In their complaint, the plaintiffs challenge the legality of stops, detentions, and home invasions that they experienced on February 8 and February 17, 2017.
As alleged in the complaint, on February 8, ICE agents stopped one of the plaintiffs as he was leaving his home and asked if he knew a man in a photo that the agents showed him. When the plaintiff denied knowing the man, the agents demanded that the plaintiff take them into his home. The agents then collected all of the other persons in the home, asked them the same question, and received the same response. They then arrested six residents and took them to an ICE facility in Lorton, Virginia. After ten hours, the agents released the six on bond. Removal proceedings under the Immigration and Nationality Act (“INA”) were then initiated against those six, who are now plaintiffs in this action.
On February 17, ICE agents blocked a car with four Latino men in it as they were pulling out of a parking space, demanding that they provide identification. The ICE agents then showed the detained men photos of two men, whom one of the detained men recognized. The agents then directed the detained men to go to their apartment, where the agents arrested and frisked two of them and took them to an ICE facility in Fairfax, Virginia. After they were released, removal proceedings under the INA were initiated against those two men, who are also now plaintiffs in this action.
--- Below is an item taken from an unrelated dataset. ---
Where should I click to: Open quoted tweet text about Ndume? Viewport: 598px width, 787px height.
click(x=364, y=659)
In their initial complaint for damages, the two plaintiffs arrested on February 17 alleged violations of the Fourth and Fifth Amendments. They also asserted that the arrests on that date “did not occur in a vacuum,” citing a recent Executive Order which “was represented by the Trump administration as an effort to ‘take the shackles off’ ICE agents in their enforcement activities.” (Citation omitted). As the complaint alleged:
ICE agents across the country have been encouraged to stop individuals without reasonable suspicion, pursuant to the Trump Administration's efforts to “take the shackles off” ICE agents to free them from “what they went through in the last administration.” In contrast to the Obama Administration's immigration enforcement policies and practices, which discouraged ICE agents from stopping individuals absent reasonable suspicion that the individuals had violated federal law, ․ [the] Executive Order and implementing guidance from [the Department of Homeland Security] have encouraged a broader set of enforcement policies that “no longer will exempt classes or categories of removable aliens from potential enforcement.”
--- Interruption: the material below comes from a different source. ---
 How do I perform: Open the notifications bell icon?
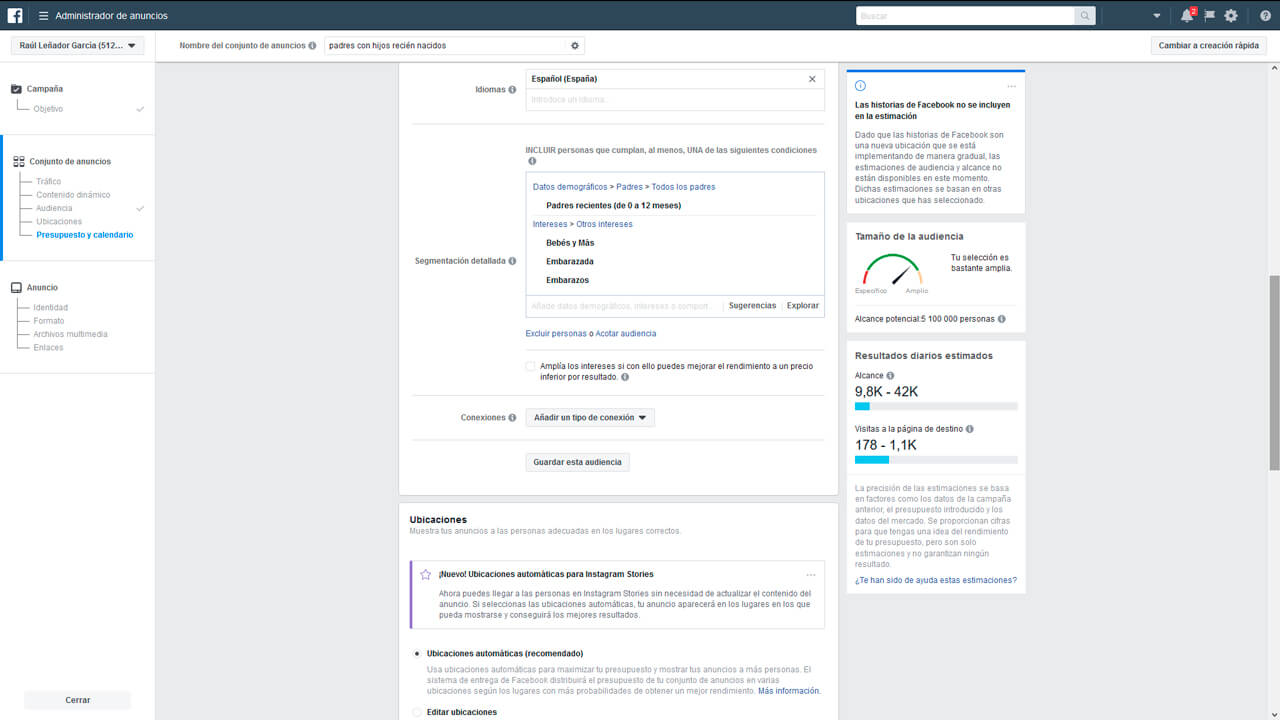tap(1186, 16)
(Citations omitted). The initial complaint also alleged that “[u]nder the Obama Administration, ICE agents carried out immigration arrests at [the same apartment complex] multiple times a year, but generally arrested only those persons whom they had come to arrest ․ [and] generally did not engage in collateral arrests of third persons.” They alleged that under the Trump Administration, by contrast, “ICE agents have dramatically increased the number and scope of enforcement actions” at the apartment complex and that “[t]hese enforcement actions have included numerous collateral arrests,” including the arrests of the two plaintiffs.
Several months later, the plaintiffs filed an amended complaint, which added the events that occurred on February 8, 2017, and the additional seven plaintiffs involved in those events, one of whom was a U.S. citizen. The amended complaint again alleged claims for the unreasonable searches and seizures of the plaintiffs, in violation of the Fourth Amendment, and equal protection claims under the Fifth Amendment. It also eliminated all references to the Trump Administration's immigration enforcement policy. In both complaints, the plaintiffs demanded compensatory and punitive damages, relying on Bivens.
The ICE agents filed a motion to dismiss on the ground that a Bivens action is not available in the context of this case. The agents also asserted qualified immunity.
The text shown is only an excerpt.